— Document section —
UNITED STATES
SECURITIES AND EXCHANGE COMMISSION
WASHINGTON, DC 20549



FORM 8-K



CURRENT REPORT
Pursuant to Section 13 or 15(d) of the
Securities Exchange Act of 1934

Date of report (Date of earliest event reported): June 6, 2023


Kaspien Holdings Inc.
(Exact Name of Registrant as Specified in Charter)



New York
 
0-14818
 
14-1541629
(State or Other Jurisdiction of Incorporation)
 
(Commission File Number)
 
(I.R.S. Employer Identification No.)

2818 N. Sullivan Rd. Ste 130
Spokane Valley, WA 99216


(Address of Principal Executive Offices, and Zip Code)

(509) 900-6287



Registrant’s Telephone Number, Including Area Code



(Former Name or Former Address, if Changed Since Last Report)

Check the appropriate box below if the Form 8-K filing is intended to simultaneously satisfy the filing obligation of the registrant under any of the following provisions (see General Instruction A.2. below):
Written communication pursuant to Rule 425 under the Securities Act (17 CFR 230.425)

Soliciting material pursuant to Rule 14a-12 under the Exchange Act (17 CFR 240.14a-12)


Pre-commencement communication pursuant to Rule 14d-2(b) under the Exchange Act (17 CFR 240.14d-2(b))


Pre-commencement communication pursuant to Rule 13e-4(c) under the Exchange Act (17 CFR 240.13e-4(c))

Indicate by check mark whether the registrant is an emerging growth company as defined in Rule 405 of the Securities Act of 1933 (17 CFR §230.405) or Rule 12b-2 of the Securities Exchange Act of 1934 (17 CFR §240.12b-2).

Emerging growth company ☐

If an emerging growth company, indicate by check mark if the registrant has elected not to use the extended transition period for complying with any new or revised financial accounting standards provided pursuant to Section 13(a) of the Exchange Act. ☐

Securities registered pursuant to Section 12(b) of the Act:

Title of each class
Trading Symbol(s)

— Given problem a —
Please format every line of the records below as a JSON list of strings, one string per line, leaving out blank lines.

— Material for the task —
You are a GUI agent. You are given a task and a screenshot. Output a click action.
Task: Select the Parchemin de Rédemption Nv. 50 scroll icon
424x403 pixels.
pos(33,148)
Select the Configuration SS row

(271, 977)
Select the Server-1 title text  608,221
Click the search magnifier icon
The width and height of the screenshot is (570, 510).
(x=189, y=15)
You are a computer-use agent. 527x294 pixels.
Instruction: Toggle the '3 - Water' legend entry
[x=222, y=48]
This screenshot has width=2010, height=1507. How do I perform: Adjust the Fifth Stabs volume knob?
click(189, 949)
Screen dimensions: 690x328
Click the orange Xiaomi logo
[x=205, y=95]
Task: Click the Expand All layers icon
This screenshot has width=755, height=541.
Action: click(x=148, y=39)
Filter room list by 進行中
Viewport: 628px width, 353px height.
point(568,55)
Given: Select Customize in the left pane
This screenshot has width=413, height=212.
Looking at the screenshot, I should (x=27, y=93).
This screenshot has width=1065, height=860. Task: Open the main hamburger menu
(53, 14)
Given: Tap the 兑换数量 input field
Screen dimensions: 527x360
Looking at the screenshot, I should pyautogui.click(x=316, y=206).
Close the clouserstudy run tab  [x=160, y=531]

— Given problem b —
Answer these questions from the Form 8-K cover page, one per line:
(i) What date of report does it give?
(ii) In what state is the registrant incorporated?
(iii) What is the registrant's telephone number?

— Finished answer a —
[
  "You are a GUI agent. You are given a task and a screenshot. Output a click action.",
  "Task: Select the Parchemin de Rédemption Nv. 50 scroll icon",
  "424x403 pixels.",
  "pos(33,148)",
  "Select the Configuration SS row",
  "(271, 977)",
  "Select the Server-1 title text  608,221",
  "Click the search magnifier icon",
  "The width and height of the screenshot is (570, 510).",
  "(x=189, y=15)",
  "You are a computer-use agent. 527x294 pixels.",
  "Instruction: Toggle the '3 - Water' legend entry",
  "[x=222, y=48]",
  "This screenshot has width=2010, height=1507. How do I perform: Adjust the Fifth Stabs volume knob?",
  "click(189, 949)",
  "Screen dimensions: 690x328",
  "Click the orange Xiaomi logo",
  "[x=205, y=95]",
  "Task: Click the Expand All layers icon",
  "This screenshot has width=755, height=541.",
  "Action: click(x=148, y=39)",
  "Filter room list by 進行中",
  "Viewport: 628px width, 353px height.",
  "point(568,55)",
  "Given: Select Customize in the left pane",
  "This screenshot has width=413, height=212.",
  "Looking at the screenshot, I should (x=27, y=93).",
  "This screenshot has width=1065, height=860. Task: Open the main hamburger menu",
  "(53, 14)",
  "Given: Tap the 兑换数量 input field",
  "Screen dimensions: 527x360",
  "Looking at the screenshot, I should pyautogui.click(x=316, y=206).",
  "Close the clouserstudy run tab  [x=160, y=531]"
]

— Finished answer b —
(i) June 6, 2023
(ii) New York
(iii) (509) 900-6287